4x2.4 mile loop of DEATH - Wednesday 4/15 : The loop name, coined by Dennis himself, is related to the daunting hills that make up with 2.4 mile loop. It stats with a gradual down hill past a golf course and the a right turn into a gradual uphill which becomes much less gradual into the end of the first mile, then some more solid downhill work winds down to three quick left-hand turns which a steep climbs. The only flat portion comes just after the second mile for about 0.15mi, then it's a hike back up the hill to the finish. The goals were: 1) to go at marathon effort, but we both knew that the watch would be slower, and 2) to practice the downhill. Downhills are seen as periods to rest and recover, but when done right (on the balls of your feet and engaging the core to open the stride) downhills can also be used to gain some time without killing your quads. I came though the first rep (pictured) under 5:55/mi pace, SO EXCITED! Even more so, I came through the second one just 1 second slower! I felt fresh, like I could recover, and that I could strategically use different parts of the course to achieve different efforts. Dennis and I were both thrilled about my times for 4 reps. I walked away from that workout with more confidence on my hill running abilities and knowing I had another rep in me. It goes to show that my aerobic fitness was coming around! 

Like it or Love it Score: Loved that I could accomplish something on a challenging course. 
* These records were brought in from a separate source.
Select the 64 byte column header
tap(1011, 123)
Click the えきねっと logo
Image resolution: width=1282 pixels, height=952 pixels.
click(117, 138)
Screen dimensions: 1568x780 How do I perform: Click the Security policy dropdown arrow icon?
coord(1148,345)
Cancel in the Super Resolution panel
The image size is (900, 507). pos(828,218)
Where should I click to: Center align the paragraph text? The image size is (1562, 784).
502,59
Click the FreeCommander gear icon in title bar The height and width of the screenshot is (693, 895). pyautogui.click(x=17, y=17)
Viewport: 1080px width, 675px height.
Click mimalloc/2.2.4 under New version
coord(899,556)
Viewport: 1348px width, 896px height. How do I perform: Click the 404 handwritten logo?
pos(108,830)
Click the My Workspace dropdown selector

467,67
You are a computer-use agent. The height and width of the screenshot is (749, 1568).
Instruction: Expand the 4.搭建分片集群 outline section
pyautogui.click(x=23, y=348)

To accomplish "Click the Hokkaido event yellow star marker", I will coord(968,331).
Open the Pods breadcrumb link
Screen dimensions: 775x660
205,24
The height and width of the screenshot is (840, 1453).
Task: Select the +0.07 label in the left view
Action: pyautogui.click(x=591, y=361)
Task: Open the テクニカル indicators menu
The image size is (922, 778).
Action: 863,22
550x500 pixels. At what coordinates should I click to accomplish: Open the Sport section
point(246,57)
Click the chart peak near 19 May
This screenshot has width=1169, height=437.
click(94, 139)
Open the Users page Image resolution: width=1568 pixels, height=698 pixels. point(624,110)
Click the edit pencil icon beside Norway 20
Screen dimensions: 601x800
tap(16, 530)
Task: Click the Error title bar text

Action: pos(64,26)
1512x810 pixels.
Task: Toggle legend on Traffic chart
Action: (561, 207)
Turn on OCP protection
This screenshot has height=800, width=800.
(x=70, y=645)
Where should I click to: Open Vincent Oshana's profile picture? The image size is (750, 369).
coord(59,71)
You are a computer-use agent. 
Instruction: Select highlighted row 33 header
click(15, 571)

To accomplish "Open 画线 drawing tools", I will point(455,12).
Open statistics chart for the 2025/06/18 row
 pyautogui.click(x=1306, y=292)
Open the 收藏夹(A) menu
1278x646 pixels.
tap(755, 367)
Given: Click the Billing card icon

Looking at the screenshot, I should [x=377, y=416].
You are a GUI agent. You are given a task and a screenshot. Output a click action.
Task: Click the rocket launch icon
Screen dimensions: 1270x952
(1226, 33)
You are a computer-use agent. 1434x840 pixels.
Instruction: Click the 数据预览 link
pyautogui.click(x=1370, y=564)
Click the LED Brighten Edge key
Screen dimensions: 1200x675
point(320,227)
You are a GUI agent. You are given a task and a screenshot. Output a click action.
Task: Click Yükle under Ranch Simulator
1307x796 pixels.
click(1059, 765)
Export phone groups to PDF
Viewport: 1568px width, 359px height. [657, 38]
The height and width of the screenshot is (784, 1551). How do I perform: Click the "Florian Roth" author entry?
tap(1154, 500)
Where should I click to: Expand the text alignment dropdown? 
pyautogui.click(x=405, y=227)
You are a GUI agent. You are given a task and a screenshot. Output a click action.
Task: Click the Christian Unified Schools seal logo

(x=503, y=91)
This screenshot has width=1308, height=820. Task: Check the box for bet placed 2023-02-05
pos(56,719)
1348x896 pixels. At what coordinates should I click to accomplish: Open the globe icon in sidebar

18 mile easy (7:09/mi) - Sunday 4/19 : As my final long run, I did 18 miles at a relaxed pace out to and around Lake Harriet. I placed water at 6 miles and at 11 miles I put out GENUCAN (my first try mid run). I was cruising along feeling fresh and happy at low 7 minute pace and didn't want to take any fuel in. But, with the marathon coming up, I figured I should give GENUCAN a chance, because it would be the best thing to take in about half way through my race. In 9 oz of water I dissolved 1/2 scoop of PomBlu with half a packet of the UCAN Hydrate. Although it was thick and a bit rough to take in, I felt incredible finishing the run, flying in under 7 minute pace in my last few miles. 18 miles flew by and felt like a solid, but not exhausting, easy run. I guess after 24, 18 is a bit more manageable. My body recovered really quickly from this run, too! I am so happy to be able to end my long effort with something that felt so manageable. 

Like it or Love it Score: YEAH, LOVE. easy long is my fave. 

So those are the big runs of my cycle. There were others, but there are the ones that really stick out in my mind; as failures, achievements, or memorable in other ways. I can't wait to put the Pittsburgh 26.2 on this list and really complete the build up with a great race in a great city with absolutely great people. I climb on the plane in just over a week! 

I'll finish off my cycle with a 7 mile marathon pace workout with 2x 1 mile surges and a 10 mile "Long Run" with a Team USA Minnesota Recruit on Saturday. I can't wait to get to Pittsburgh, I know I am ready to rock.